▸ **Requirements**:
Retype the passage of the post on being single that starts with "Lately I've been" and goes on through "into this together.", keeping every word and mark unchanged.

▸ **Source**:
-- begin --

Singleness is NOT a curse
Hey you!
Lately I've been facing some pretty major writers block. I was telling a friend just the other day about how I have all these ideas circling in my head, but none of them seem to be progressing past being an idea. SO FRUSTRATING.
That being said - shoutout to the lady at work that set this idea on fire.
Being single is a topic of which has been on my heart for quite some time now, but its a hard topic to tackle without seemingly asking for pity. That is NOT the purpose of this post, quite the opposite actually. I want to speak life into the topic, I want to speak life into those who are single, and I want to speak life into those who will be single in the future. So grab a bevy of choice, get cozy and lets dive into this together.
If I'm being honest, over the last few months, I have found myself completely distraught over the fact that I've been single for quite some time now. I hated talking about being single. I forced myself to pretend I was happy being single. I got to the point where I had completely lost hope in ever finding a future spouse. I found myself thinking horrible things about myself - questioning what it might be that has kept me from finding a man, questioning what I needed to change about myself. I put so much focus on how B A D it is that I'm single. There were even times I felt pressure to hate my singleness, in the moments where I considered being single to be a good thing, I felt guilty. What the heck is up with that?! How messed up is our society that we pressure others to hate their own singleness.

-- end --

▸ **Data lines**:
-- begin --

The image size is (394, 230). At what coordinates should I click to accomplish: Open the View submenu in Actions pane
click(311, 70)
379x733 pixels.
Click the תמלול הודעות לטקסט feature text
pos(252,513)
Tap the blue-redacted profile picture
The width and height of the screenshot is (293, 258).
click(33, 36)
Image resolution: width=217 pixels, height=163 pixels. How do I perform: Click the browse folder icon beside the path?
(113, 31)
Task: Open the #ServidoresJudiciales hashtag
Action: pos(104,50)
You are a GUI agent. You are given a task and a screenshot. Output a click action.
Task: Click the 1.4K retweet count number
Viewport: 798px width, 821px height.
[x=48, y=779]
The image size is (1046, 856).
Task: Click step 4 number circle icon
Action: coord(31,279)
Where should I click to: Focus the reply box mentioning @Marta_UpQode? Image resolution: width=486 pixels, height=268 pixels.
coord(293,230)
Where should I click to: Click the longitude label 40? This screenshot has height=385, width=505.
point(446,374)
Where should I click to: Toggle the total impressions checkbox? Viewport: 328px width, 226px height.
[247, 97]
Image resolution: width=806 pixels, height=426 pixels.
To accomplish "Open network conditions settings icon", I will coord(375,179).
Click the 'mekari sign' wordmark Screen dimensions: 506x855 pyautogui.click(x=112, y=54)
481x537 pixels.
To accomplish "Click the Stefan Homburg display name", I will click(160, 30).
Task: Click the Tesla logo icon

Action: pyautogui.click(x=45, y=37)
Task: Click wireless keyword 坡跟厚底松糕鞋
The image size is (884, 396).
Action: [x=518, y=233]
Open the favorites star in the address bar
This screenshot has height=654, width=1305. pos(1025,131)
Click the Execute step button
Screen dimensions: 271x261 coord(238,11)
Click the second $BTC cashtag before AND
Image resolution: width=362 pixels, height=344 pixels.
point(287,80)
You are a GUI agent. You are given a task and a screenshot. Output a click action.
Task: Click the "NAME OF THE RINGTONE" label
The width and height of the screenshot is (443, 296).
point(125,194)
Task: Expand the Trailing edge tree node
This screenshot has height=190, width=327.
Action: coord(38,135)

-- end --

▸ **Written answer**:
Lately I've been facing some pretty major writers block. I was telling a friend just the other day about how I have all these ideas circling in my head, but none of them seem to be progressing past being an idea. SO FRUSTRATING.
That being said - shoutout to the lady at work that set this idea on fire.
Being single is a topic of which has been on my heart for quite some time now, but its a hard topic to tackle without seemingly asking for pity. That is NOT the purpose of this post, quite the opposite actually. I want to speak life into the topic, I want to speak life into those who are single, and I want to speak life into those who will be single in the future. So grab a bevy of choice, get cozy and lets dive into this together.